Specifically, 30-year fixed mortgages averaged 4.15 percent with an average 0.7 point for the week ending July 10. That was up from the previous week, when it averaged 4.12. This rate is lower than it was a year ago at this time, when it weighed in at 4.51 percent.
As for the 15-year fixed, it hit an average of 3.24 percent with an average 0.6 point. That’s up from last week’s average of 3.22 percent, but down from a year ago at this time, when it averaged 3.53 percent. The 5-year ARM was at an average of 2.99 percent this week with an average 0.4 point. That’s up from last week’s average of 2.98 percent and down from 3.26 percent a year ago.

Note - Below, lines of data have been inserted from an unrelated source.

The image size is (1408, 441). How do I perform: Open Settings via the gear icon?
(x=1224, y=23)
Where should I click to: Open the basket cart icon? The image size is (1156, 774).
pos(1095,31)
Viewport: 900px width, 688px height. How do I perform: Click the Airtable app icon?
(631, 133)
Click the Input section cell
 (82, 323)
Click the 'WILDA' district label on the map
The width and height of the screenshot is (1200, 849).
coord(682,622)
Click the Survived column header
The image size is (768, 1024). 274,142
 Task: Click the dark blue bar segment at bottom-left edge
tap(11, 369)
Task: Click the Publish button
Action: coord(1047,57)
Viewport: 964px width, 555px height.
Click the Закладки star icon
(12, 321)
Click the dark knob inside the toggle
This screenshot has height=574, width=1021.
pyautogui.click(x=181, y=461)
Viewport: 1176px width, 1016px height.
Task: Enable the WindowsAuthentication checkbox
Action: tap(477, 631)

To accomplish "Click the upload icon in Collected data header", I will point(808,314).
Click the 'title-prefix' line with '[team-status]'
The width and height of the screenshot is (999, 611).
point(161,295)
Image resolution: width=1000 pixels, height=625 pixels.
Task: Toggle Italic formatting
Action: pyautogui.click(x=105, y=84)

One-year Treasury-index ARMs were at an average of 2.40 percent with an average 0.4 point. That’s up from last week’s 2.38 percent but down from last year’s 2.66 percent.
“Mortgage rates increased for the week as the labor market appears to keep improving,” Freddie Mac vice president and chief economist Frank Nothaft said in a prepared statement. “Based on the employment report released last week, the U.S. economy added 288,000 jobs in June, gained 224,000 in May and increased by 304,000 in April. Also, the unemployment rate in June fell to 6.1 percent from 6.3 percent in May.”